Even so, the reception Stumpf received from Massachusetts Sen. Elizabeth Warren stood out for its ferocity.
Warren called the creation of the fake accounts a “massive, years-long scam,” and said it stemmed directly from Wells Fargo’s attempts to get each customer to open eight separate accounts—a practice known as “cross selling.” (At other banks, Warren said, individual customers average less than three separate accounts.)
When Stumpf tried to defend the practice, saying cross selling is “shorthand for deepening relationships,” Warren cut him off—noting that Stumpf regularly touted cross selling as a reason for investors to buy Wells Fargo stock.
“You squeezed your employees to the breaking point so they would cheat customers, and you could drive up the value of your stock, and put hundreds of millions of dollars in your own pocket,” Warren said.

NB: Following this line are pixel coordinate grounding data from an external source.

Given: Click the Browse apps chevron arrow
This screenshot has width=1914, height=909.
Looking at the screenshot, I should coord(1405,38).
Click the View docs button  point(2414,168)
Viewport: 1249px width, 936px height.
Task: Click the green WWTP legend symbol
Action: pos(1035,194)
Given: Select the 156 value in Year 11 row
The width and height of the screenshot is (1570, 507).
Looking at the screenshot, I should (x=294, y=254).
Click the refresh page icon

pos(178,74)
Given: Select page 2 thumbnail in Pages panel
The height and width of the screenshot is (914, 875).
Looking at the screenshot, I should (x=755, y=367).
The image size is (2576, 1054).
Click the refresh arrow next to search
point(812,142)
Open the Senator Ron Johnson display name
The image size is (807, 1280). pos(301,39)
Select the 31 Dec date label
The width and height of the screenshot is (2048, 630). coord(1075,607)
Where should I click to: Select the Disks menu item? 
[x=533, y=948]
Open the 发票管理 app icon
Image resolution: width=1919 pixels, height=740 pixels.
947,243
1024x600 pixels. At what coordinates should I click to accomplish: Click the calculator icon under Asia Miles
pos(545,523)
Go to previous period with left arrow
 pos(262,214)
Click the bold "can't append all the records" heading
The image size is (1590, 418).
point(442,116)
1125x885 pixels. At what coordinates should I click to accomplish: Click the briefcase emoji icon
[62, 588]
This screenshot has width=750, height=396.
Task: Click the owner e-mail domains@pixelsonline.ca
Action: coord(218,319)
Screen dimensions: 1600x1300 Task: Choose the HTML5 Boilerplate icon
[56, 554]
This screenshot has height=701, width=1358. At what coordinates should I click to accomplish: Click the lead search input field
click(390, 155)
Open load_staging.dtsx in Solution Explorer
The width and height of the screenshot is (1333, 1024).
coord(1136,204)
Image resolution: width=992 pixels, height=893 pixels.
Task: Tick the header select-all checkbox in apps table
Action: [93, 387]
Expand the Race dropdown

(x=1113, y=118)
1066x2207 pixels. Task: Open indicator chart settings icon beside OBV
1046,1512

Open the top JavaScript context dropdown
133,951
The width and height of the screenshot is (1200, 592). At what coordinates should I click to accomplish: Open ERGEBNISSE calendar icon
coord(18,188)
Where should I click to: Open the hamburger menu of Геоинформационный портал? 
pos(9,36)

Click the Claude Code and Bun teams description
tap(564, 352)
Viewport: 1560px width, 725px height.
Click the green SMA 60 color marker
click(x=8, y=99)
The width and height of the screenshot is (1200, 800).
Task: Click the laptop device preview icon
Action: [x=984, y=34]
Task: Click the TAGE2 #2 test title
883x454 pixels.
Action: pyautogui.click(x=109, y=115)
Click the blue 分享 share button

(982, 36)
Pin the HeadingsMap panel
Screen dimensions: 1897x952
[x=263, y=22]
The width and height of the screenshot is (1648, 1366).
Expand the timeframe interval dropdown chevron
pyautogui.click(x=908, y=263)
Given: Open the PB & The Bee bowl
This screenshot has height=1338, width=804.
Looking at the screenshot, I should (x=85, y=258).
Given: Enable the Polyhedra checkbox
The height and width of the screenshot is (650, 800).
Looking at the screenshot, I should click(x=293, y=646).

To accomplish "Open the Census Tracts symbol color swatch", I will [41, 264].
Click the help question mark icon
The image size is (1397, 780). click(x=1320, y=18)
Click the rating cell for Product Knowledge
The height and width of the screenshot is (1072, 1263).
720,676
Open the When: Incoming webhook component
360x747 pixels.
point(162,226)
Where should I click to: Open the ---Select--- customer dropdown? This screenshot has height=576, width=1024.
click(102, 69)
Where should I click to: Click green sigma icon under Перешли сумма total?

Warren also mocked Stumpf’s repeated assertion that he’s accepted accountability for the scandal, asking if he’s returned “one nickel” of his compensation from the period in question.
When Stumpf declined to give an explicit answer, Warren accused him of “gutless leadership.” But she saved her harshest comments for the end of her allotted time.
“When it all blew up, you kept your job, you kept your multimillion dollar bonuses, and you went on television to blame thousands of $12-an-hour employees who were just trying to meet cross-sell quotas that made you rich,” Warren said.
“You should resign,” she added. “You should give back the money that you took while this scam was going on, and you should be criminally investigated by both the Department of Justice and the Securities and Exchange Commission.”
And then Warren—who’s previously questioned the federal government’s unwillingness to prosecute top Wall Street executives after 2008 financial collapse—returned to that topic.
“The only way that Wall Street will change is if executives face jail time when they preside over massive frauds," Warren said. "We need tough new laws to hold corporate executives personally accountable, and we need tough prosecutors who have the courage to go after people at the top. Until then, it will be business as usual.”
Wells Fargo has agreed this to pay $185 million in penalties for its deceptive practices. It also faces a new class-action lawsuit filed by three customers in Utah last week.